Positive Elements: 4/5
Regardless of the theology behind the series' events, Chloe, Buck, Rayford, Bruce, and others put their lives on the line to spread the message of Jesus, and regularly show courage in the face of fear.
Sexual Content: 4/5
It is implied that a woman is pregnant as a result of an illicit affair. A minor female character is said to be a lesbian.
Slang expressions such as "heckuva," "dang," and "bull" are used a few times each, and there is some name-calling.
As mentioned above, the mass attacks aren't gone into detail that much, though your mind's eye may find them disturbing. Though not terribly graphic, there is quite a bit of violence contained within these books.
Smoking and drinking are referenced, but shown to be wrong.
Frightening/Intense Scenes: 2/5
There's little within these books that isn't intense. Between the aftermath of the mass disappearances, the deaths from the disasters, and the killings by the hordes of demons, this is pretty scary stuff, though it could have been scarier if more details had been given about the latter two subjects.
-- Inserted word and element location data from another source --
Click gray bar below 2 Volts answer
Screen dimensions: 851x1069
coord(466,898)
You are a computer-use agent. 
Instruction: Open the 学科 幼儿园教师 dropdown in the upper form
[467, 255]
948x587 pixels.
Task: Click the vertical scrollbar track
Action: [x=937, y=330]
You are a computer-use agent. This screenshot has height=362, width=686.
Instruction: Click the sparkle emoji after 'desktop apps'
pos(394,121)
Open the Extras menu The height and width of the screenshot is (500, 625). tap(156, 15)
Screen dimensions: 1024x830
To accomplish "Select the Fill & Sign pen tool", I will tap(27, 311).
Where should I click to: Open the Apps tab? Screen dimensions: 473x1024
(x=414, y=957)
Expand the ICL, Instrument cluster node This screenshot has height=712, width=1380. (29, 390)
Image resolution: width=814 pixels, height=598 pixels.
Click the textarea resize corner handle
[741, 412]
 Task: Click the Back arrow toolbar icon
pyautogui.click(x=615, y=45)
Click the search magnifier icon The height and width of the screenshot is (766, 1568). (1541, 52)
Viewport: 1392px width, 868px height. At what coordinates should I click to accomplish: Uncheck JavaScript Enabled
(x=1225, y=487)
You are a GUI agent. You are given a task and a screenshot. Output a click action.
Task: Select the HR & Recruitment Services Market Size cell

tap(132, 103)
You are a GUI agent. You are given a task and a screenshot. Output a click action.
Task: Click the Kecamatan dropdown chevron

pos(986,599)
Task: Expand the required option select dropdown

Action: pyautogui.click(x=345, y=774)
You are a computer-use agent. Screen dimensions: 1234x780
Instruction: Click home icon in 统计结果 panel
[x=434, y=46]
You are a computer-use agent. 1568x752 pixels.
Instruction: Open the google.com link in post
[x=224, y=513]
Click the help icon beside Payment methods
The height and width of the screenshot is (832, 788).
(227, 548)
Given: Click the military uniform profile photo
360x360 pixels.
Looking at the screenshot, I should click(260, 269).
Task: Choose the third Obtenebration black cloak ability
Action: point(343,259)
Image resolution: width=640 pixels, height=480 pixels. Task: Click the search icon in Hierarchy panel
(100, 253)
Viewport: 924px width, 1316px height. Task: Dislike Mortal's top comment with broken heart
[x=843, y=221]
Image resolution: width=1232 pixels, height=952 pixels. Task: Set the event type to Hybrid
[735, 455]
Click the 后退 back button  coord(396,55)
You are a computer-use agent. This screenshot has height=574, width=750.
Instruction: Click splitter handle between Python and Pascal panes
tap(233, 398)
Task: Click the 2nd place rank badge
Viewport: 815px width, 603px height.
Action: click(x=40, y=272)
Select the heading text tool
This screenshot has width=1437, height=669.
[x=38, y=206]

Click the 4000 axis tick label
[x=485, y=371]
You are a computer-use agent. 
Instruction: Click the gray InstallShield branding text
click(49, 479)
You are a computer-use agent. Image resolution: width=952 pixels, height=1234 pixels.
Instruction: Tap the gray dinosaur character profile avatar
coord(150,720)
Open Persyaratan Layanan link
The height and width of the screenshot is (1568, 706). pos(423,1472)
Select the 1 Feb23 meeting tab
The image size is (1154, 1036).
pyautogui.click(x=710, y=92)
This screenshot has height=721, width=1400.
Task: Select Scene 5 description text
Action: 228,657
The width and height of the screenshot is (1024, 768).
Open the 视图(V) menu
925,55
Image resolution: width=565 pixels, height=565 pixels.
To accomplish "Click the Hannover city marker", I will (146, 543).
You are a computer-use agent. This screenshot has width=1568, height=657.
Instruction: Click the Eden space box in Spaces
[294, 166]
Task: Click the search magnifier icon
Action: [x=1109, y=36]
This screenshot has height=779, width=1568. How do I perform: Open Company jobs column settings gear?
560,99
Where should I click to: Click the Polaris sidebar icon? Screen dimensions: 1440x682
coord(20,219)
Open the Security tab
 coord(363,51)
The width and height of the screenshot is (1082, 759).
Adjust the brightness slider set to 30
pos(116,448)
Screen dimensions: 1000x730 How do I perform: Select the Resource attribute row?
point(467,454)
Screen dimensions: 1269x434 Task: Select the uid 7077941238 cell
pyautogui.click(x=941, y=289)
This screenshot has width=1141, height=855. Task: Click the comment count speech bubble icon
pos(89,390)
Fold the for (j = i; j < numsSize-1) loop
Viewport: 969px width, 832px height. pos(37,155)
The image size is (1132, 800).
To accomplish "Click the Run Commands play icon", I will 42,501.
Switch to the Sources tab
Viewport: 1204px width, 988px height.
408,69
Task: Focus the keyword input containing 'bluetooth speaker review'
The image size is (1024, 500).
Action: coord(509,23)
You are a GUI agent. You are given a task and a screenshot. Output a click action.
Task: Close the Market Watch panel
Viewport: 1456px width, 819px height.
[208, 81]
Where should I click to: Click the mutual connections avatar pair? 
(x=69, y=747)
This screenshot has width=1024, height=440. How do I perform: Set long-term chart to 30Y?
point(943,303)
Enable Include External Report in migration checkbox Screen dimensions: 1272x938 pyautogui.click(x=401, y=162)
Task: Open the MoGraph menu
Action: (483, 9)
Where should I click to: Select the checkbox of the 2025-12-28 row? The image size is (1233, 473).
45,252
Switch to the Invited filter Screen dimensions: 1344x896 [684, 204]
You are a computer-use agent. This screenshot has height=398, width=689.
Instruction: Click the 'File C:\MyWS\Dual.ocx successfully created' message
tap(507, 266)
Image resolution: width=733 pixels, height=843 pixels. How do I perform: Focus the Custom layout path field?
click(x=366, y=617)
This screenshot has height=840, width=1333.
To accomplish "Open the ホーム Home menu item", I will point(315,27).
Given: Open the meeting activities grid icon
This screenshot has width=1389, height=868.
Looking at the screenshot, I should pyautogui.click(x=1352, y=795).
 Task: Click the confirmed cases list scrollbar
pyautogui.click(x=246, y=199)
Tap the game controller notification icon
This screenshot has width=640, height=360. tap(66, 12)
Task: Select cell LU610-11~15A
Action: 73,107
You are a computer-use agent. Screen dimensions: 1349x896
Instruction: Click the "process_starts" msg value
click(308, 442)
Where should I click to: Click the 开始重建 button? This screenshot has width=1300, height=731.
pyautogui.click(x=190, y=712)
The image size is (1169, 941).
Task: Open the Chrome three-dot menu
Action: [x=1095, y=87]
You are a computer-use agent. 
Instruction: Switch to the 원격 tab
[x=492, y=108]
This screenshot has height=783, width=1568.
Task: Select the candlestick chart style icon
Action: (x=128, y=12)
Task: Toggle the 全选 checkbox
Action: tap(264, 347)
Some people may have problems with the theology behind this series...but, if you do, why would you read it?
Final Score: 2.25/5
Christian fiction is my favorite genre of literature. Though I've read countless books by numerous authors over the years, nothing keeps me coming back like the works of Frank Peretti, Ted Dekker, Bill Myers, Bodie Thoene, and their contemporaries. I'm glad that Left Behind brought Christian fiction to the masses; unfortunately, it seems to also have given it a bad name, as countless online critics--including some Christians--have found the whole thing to be a travesty. I had intended to read the entire series; now, I think I'll stop at number six. This series may have legions of fans, but I'm not one of them; I'll stick to my favorite authors.